→ **MATERIAL FOR THIS EXERCISE**:
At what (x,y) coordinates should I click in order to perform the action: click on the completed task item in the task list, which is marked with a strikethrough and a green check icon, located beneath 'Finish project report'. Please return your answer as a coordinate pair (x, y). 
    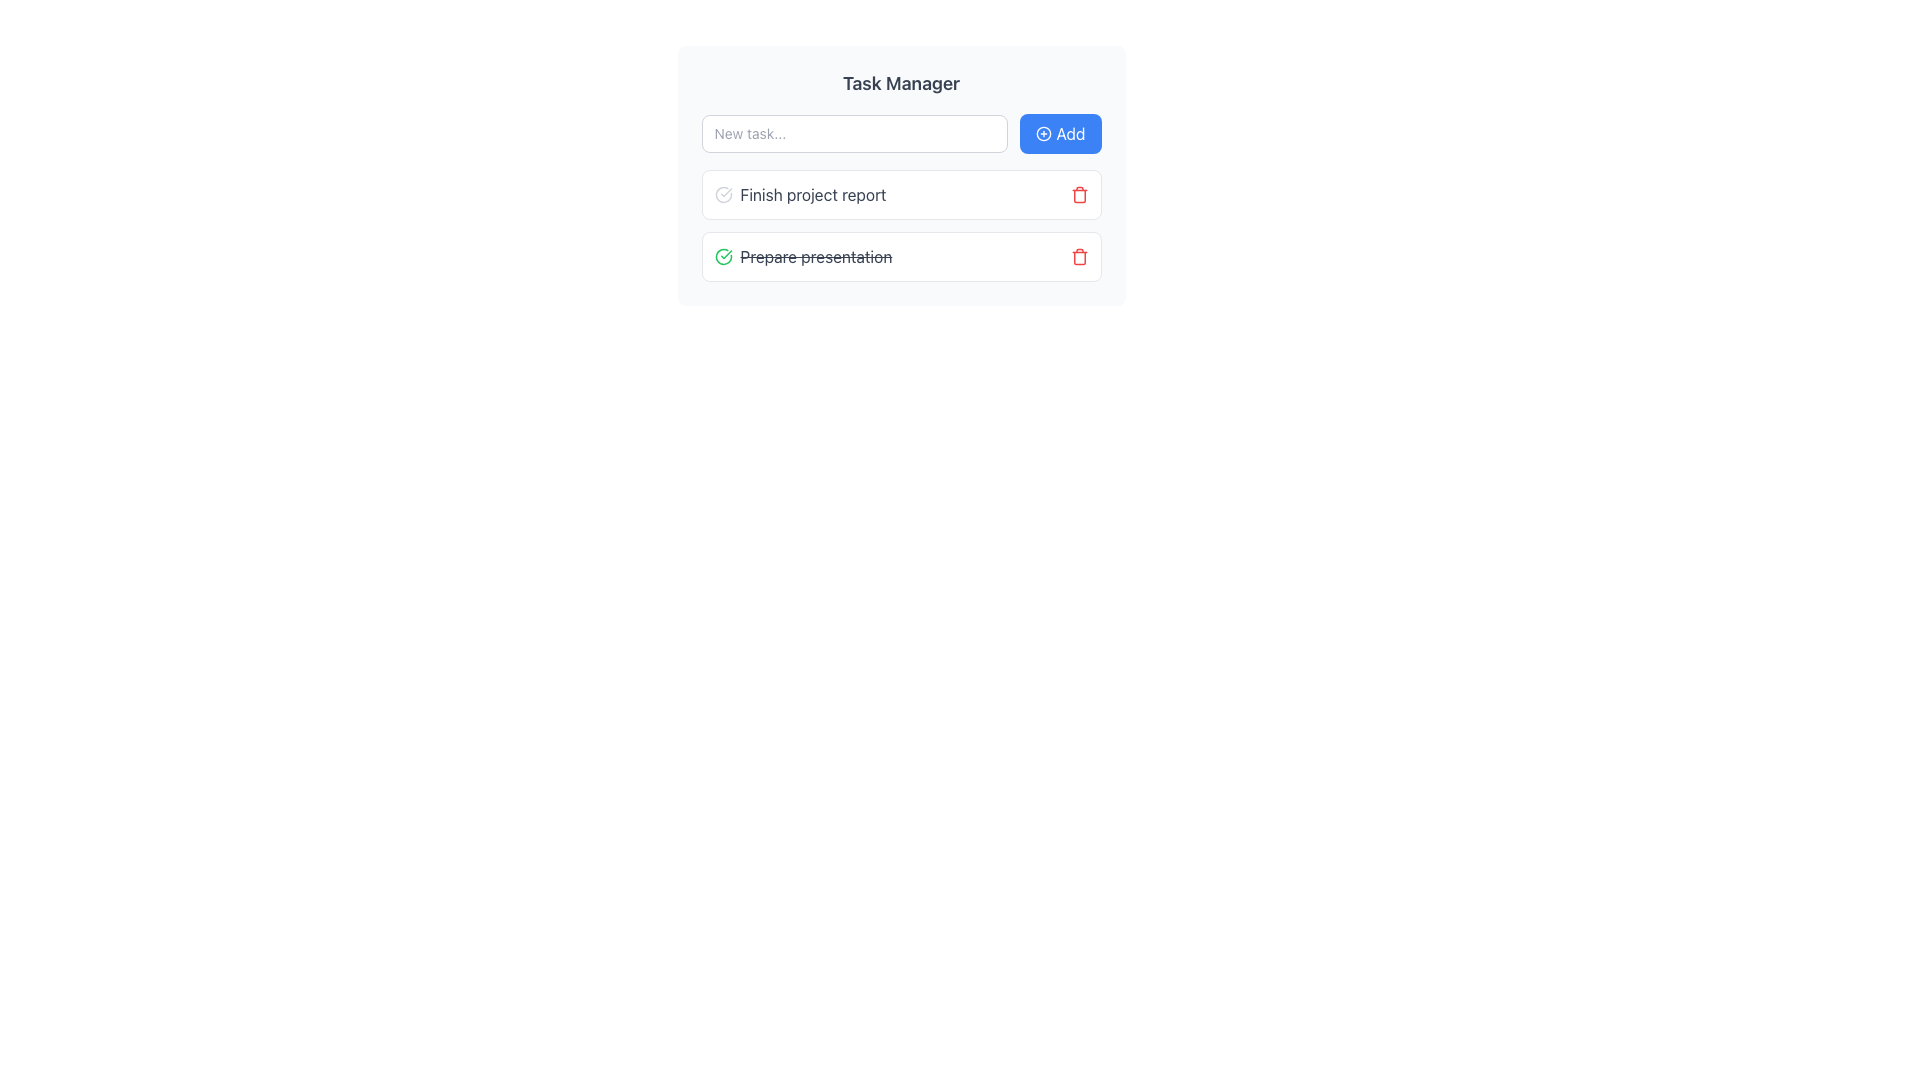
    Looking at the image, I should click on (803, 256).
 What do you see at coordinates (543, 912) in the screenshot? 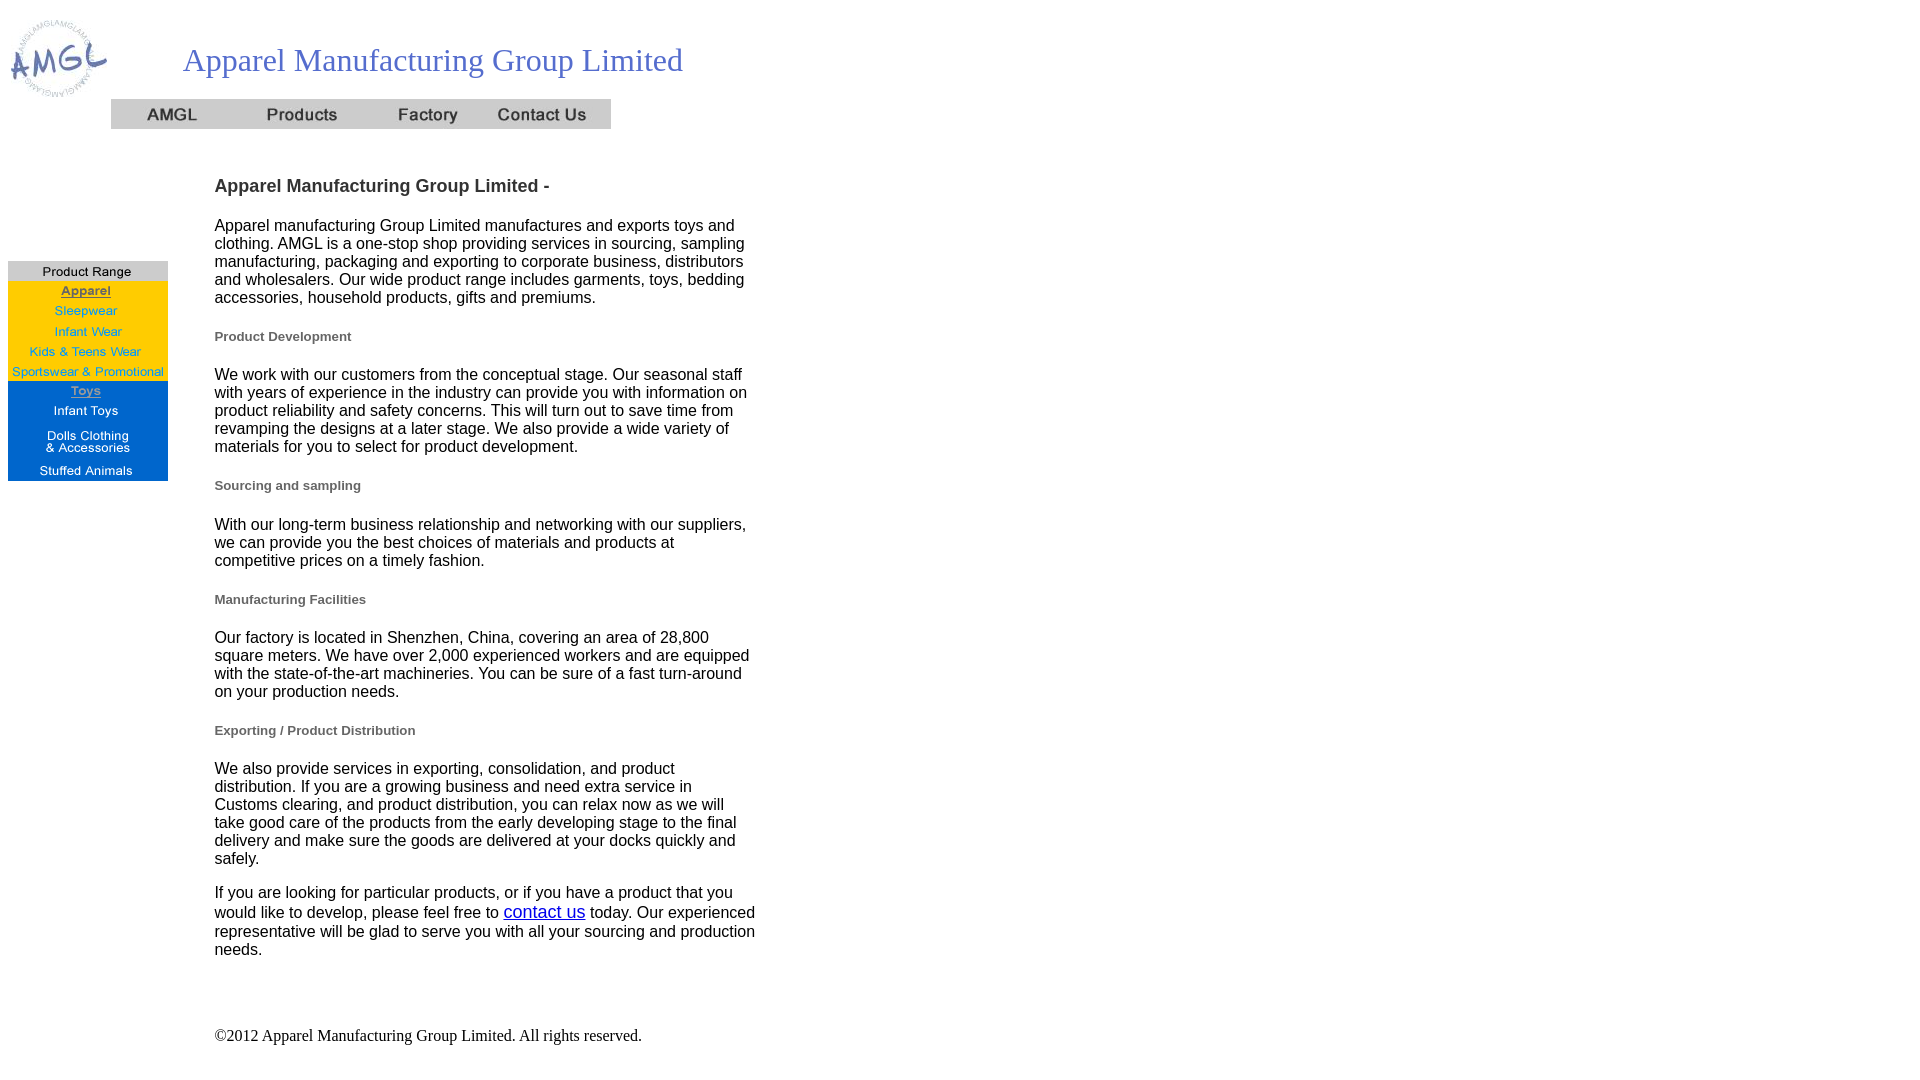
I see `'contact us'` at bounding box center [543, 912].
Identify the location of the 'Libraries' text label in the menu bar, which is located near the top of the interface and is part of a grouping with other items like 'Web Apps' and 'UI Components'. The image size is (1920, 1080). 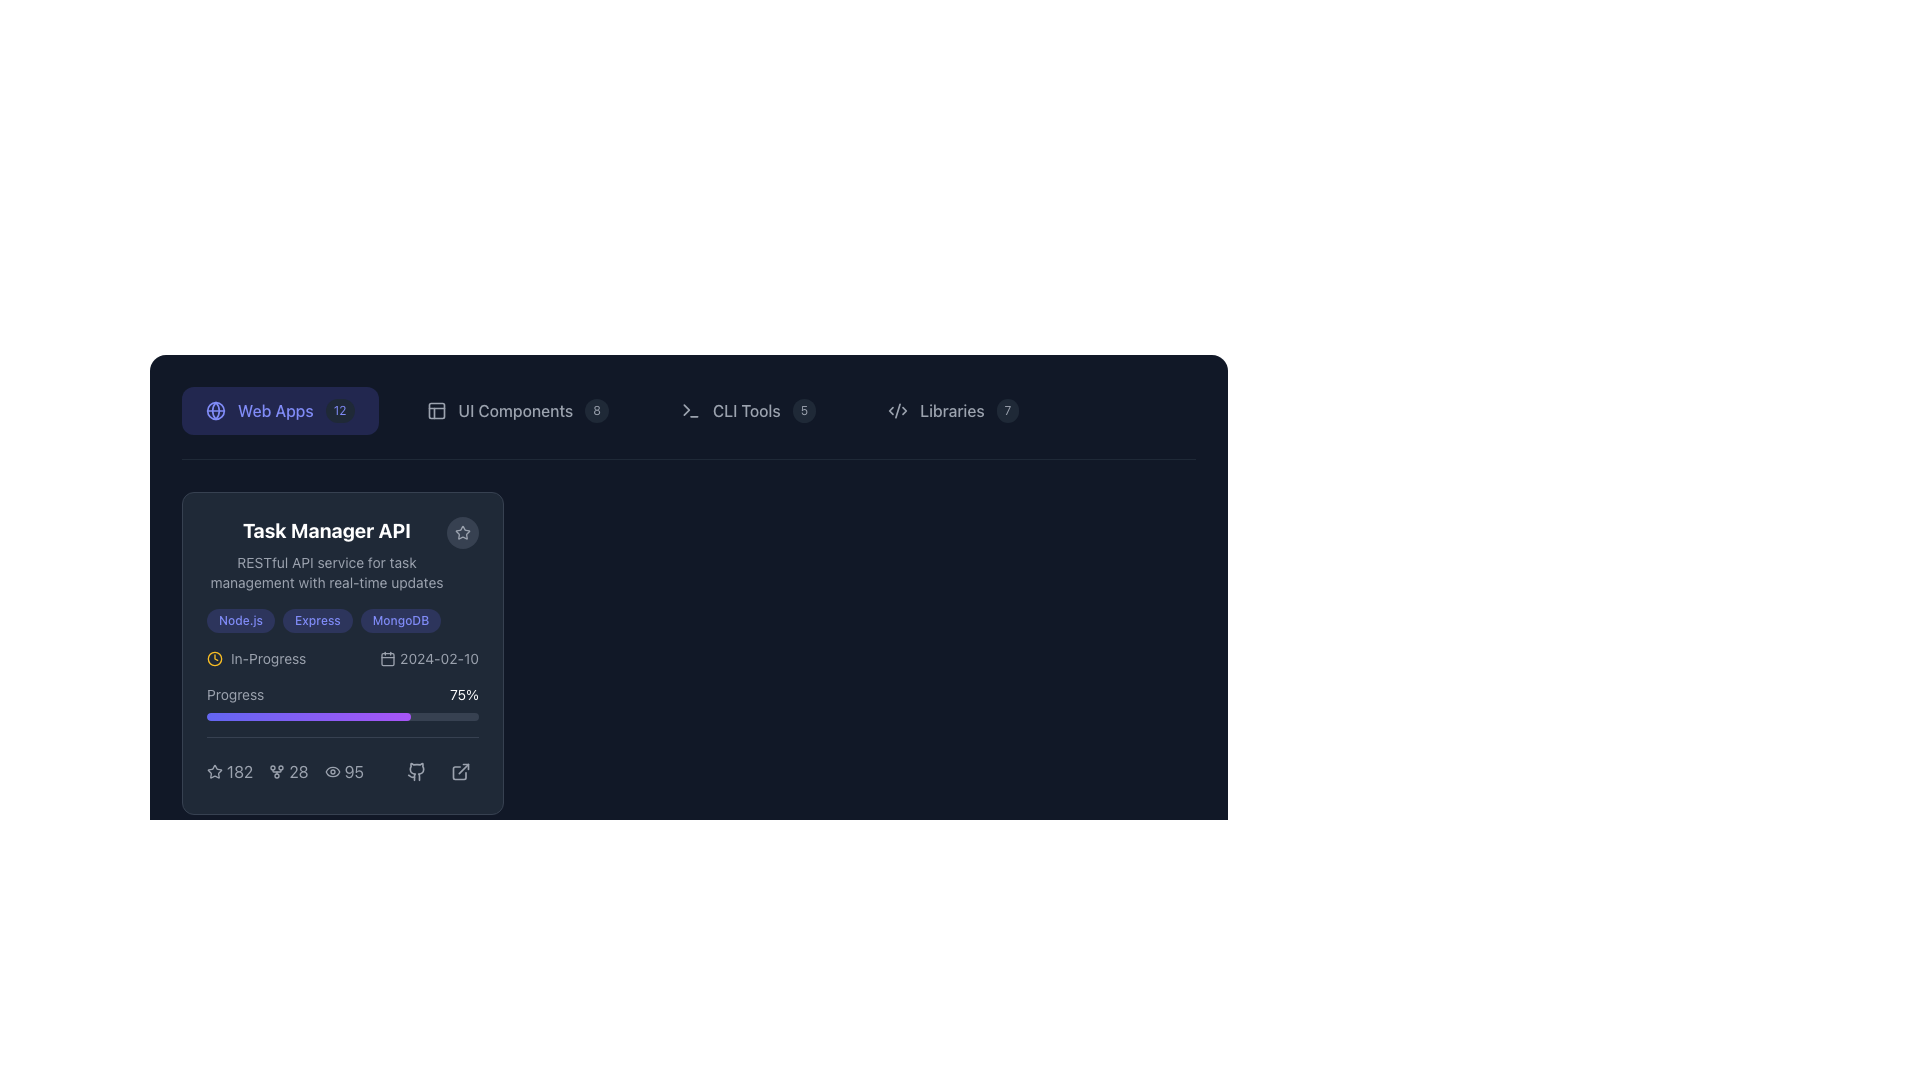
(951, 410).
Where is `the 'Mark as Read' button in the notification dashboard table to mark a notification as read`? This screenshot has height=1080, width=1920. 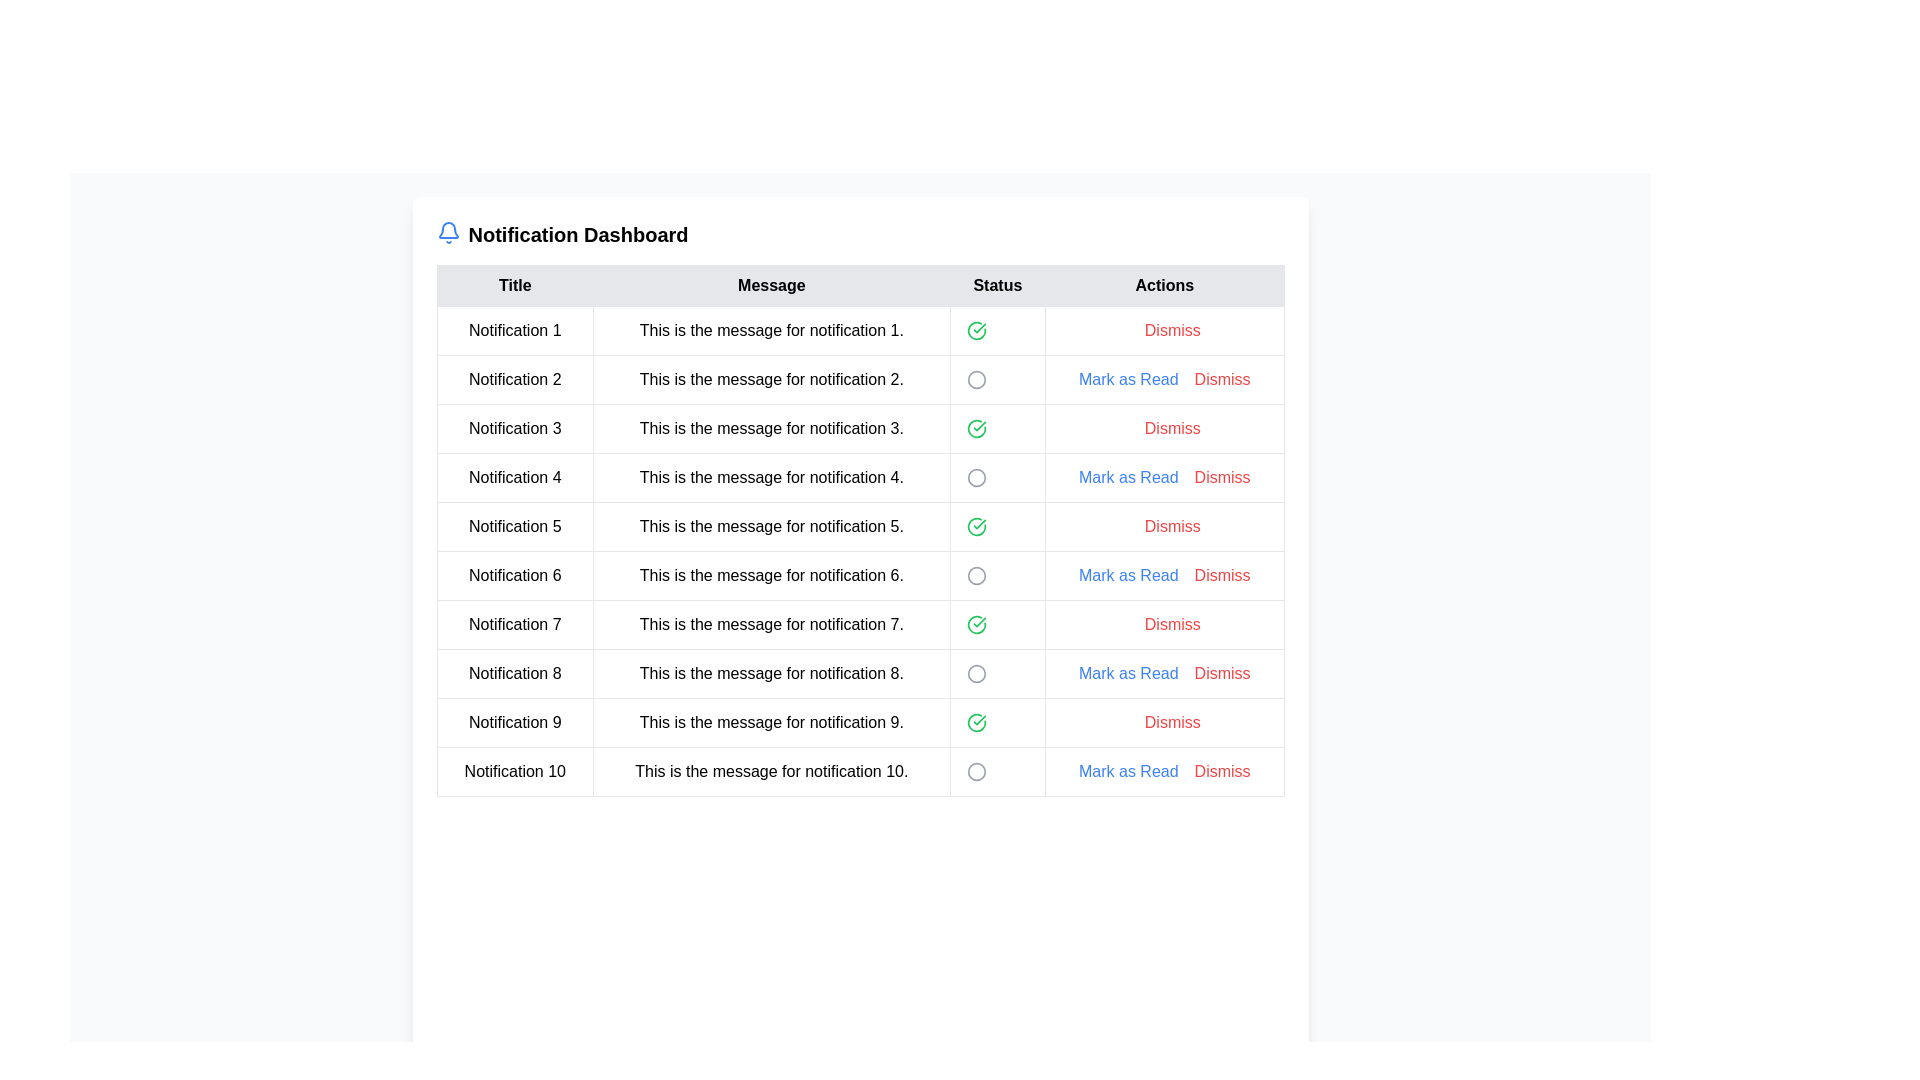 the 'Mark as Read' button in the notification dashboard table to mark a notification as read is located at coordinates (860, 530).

→ **WORK TO BE COMPLETED**: Report how many lines of the entries above contain the string "click", treating uppercase and lowercase as distinct. Give only the number.

→ **CORRECT RESPONSE**: 2